The Canberra BookCraft Guild’s next challenge for the year will be to create a stack of books, according to some binding themes, which will be explored over the coming months at their regular meetings. Doesn’t sound too hard. Perhaps I can be whimsical.
The first binding technique is Japanese Binding. We really should be calling it oriental binding, considering the Chinese invented it and used it for centuries.
In my vocational class at Canberra Institute of Technology (CIT) I usually spend an evening exploring two or three patterns.
The Basic four hole pattern is used in China, Japan and Korea. They are not as indiscernible as one may think; in China the 4 hole basic is more likely to have uneven hole spread, whereas in Japan the holes are equidistant. In Korea, on the other hand, they have 5 holes.
The other basic patterns are Kangxi, Hemp and Tortoise. Any other patterns that you may learn or see all stem from these four basic patterns.
I tried to teach myself from Kojiro Ikegami’s Japanese bookbinding. And although it is simple enough I couldn’t understand how to start properly so I just made it up. Eventually I had to travel to Buenos Aires to take an oriental binding course with Dana Adamoli at the Papeleria Palermo. It took all day, but I left with 8 booklets, all sewn with the pair of internal stitches that really hold the book together, and I finally learned how to begin sewing from inside the book.

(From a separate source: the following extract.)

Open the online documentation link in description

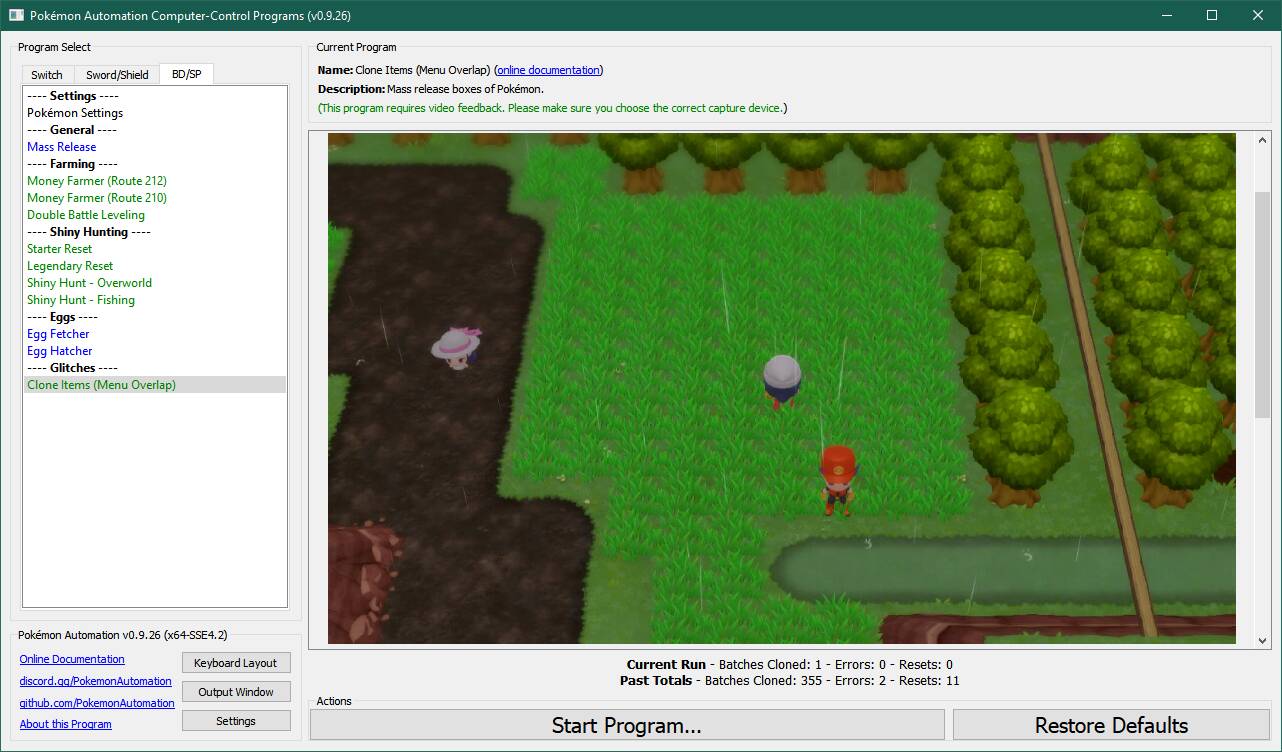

Now when I peruse Ikegami’s book I understand so much more. And I can see that there is a little bit more to oriental binding than meets the eye.
Decchoso, Recchoso, fukuro-toji, yamato-toji, yotsume-toji; so much jargon, so many different spellings, but I think all important to know and remember,
In my classes I like to give well rounded information, so that the student doesn’t just have blinkers on. Oriental bindings can be concertinas, scrolls, butterfly. Within the concertina style, there are at least 3 ways of making the concertina itself.
Double concertina – Pasted at the egdes and sewn individually with pamphlet stitch.
However when I surf the Net or browse other books, there are many small details that teachers simply either do not know or skip over completely. The internal sewing is more often than not left out; but that is the most important part of the binding as it keeps all the pages together. The outer stitching is simply decorative.
Certainly in Japanese bookbinding, the mind set is about the process and the binding; it’s not about making 4 holes slap dash and doing a quick sew. It is about the beauty and form of the lines. I’d like to think that my students are learning “the real thing” so that they can then choose to adapt and create from that point onwards. This shows a form of respect for what one is trying to re-create, imitate, learn or propagate. Otherwise it’s a bit like making chicken Caesar salad – in a true Caesar salad there is no chicken!
I’ve been finding some fascinating bookbinding manuals at the Library.
Zukai seihon / Ueda Tokusaburo jutsu ; Shimo Taro hitsu ; Takei Takeo ga ; [henshu Onchi Koshiro] – OJ 9463 2621 –
Chinese traditional bookbinding : a study of its evolution and techniques / by Edward Martinique – 686.3 M386
Another book, a copy of which I had to order from Princeton Library ,is David Helliwell’s Repair and binding of old chinese books. This one is well worth the read, especially with the upcoming Chinese exhibition at the Library next year.
I like browsing the binding images online; there really is some wonderful work out there and wonderful ideas abound.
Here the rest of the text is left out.